World off track on goal of school for all children
Close to one billion people will never receive a formal education because governments around the world are not living up to pledges to provide free primary schooling for all by 2015, aid groups said on Wednesday.
At a meeting in Senegal's capital Dakar in 2000, governments from 164 countries agreed on goals including the provision of good quality, free primary education for all and a 50 percent improvement in adult literacy by the middle of next decade.
Half way to that deadline, the world's richest nations are failing to live up to pledges to help the poorest and the goals remain elusive, according to the Global Campaign for Education (GCE), a grouping of thousands of teachers' unions and civil society groups including Save the Children and Oxfam.
At current performance rates, close to a billion people won't receive education in their lifetime, let alone in the next seven years as promised, said Nelida Cespedes, a GCE board member from Peru.
Universal primary education by 2015 is also one of the eight U.N. Millennium Development Goals agreed by world governments.
The campaign group said in a report that 72 million children were still not attending primary school and that 774 million adults -- or one in five -- were illiterate. Although many of them were in Africa, the study said several African governments had made marked improvements in providing schooling.
The report coincided with a meeting in Dakar of ministers and educational specialists from around the world, hosted by Senegal's President Abdoulaye Wade and the director general of U.N. cultural and education agency UNESCO, Koichiro Matsuura.
More than 18 million new teachers will be needed by 2015, nearly four million in sub-Saharan Africa alone, Matsuura told the summit, attended by hundreds of school children.
RICH NATIONS MUST DO MORE
UNESCO said in a report last month that good progress was being made, with primary school enrolment rising by 36 percent in sub-Saharan Africa and by 22 percent in South and West Asia between 1999 and 2005.
But it said external foreign aid for education was far short of the $11 billion required annually and was not targeted enough at Africa or at primary school education.
The biggest blame has to be laid at the door of the G8. Despite repeated promises, only one -- the United Kingdom -- is almost living up to its promises, Lucia Fry, GCE policy adviser, told Reuters on the sidelines of the Dakar meeting.
Countries like the United States, Germany and Japan -- the world's richest nations -- are not even giving a quarter of what they should relative to their national wealth, she said.
The GCE report ranked developed nations on their promise to provide long-term funding to meet the 2015 targets.
The United States ranked bottom for giving less than $1 per capita per year in aid spending for basic education, compared to about $15 per person in the United Kingdom, Fry said.

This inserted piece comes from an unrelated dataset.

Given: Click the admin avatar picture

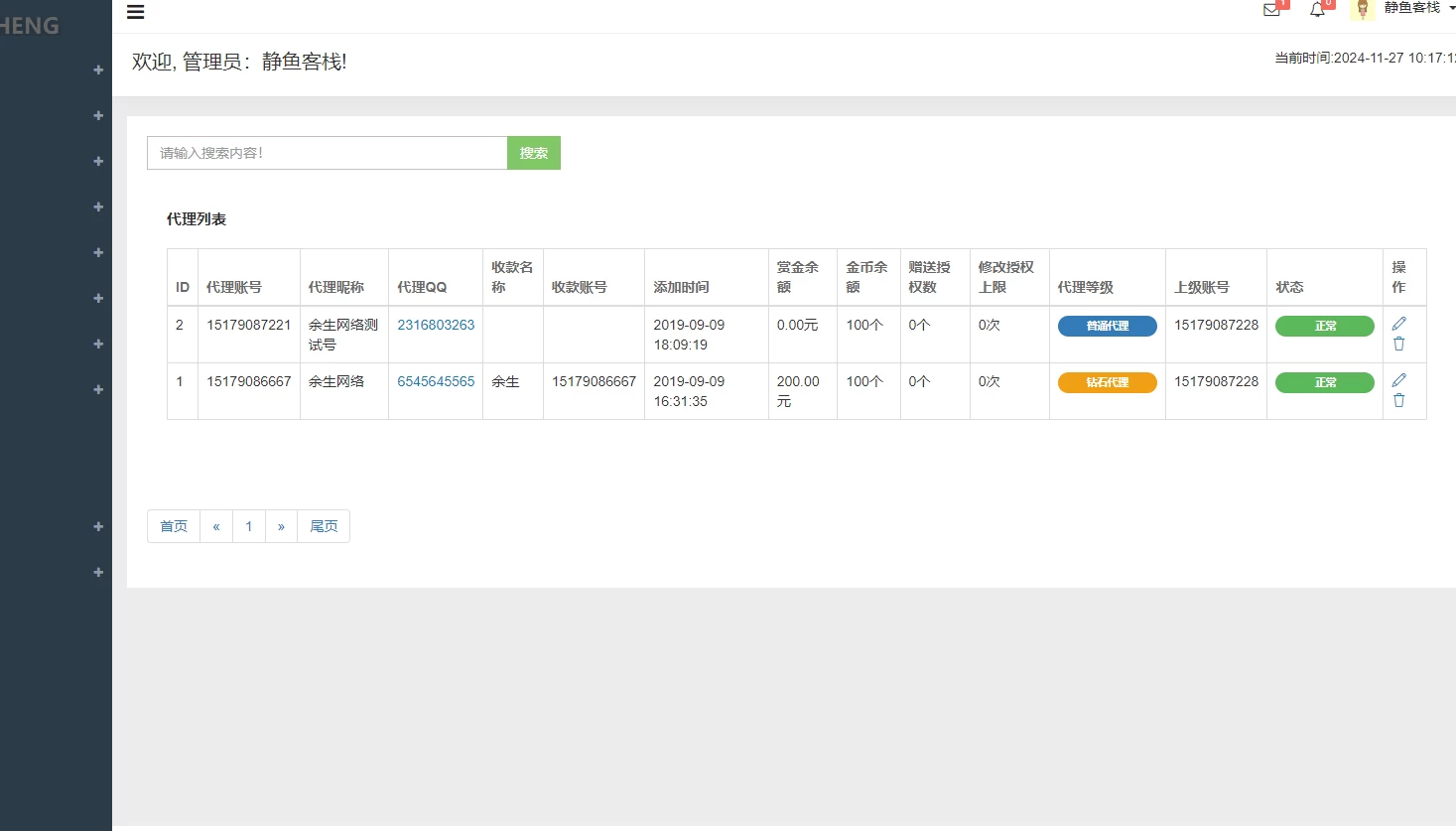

It would cost the equivalent of just a few days of G8 military spending to give every child in Africa the chance to go to school, the report said.
All the rich countries should allocate more funds to poor countries so they can build schools, said Amar Lal Banjara, a 10-year old former child laborer from India who was invited to speak at the Dakar meeting.
The promises that were made in 2000 should be kept in 2015. Keep your promise to the world's children, he told the summit, to roaring cheers from the Senegalese children in the hall.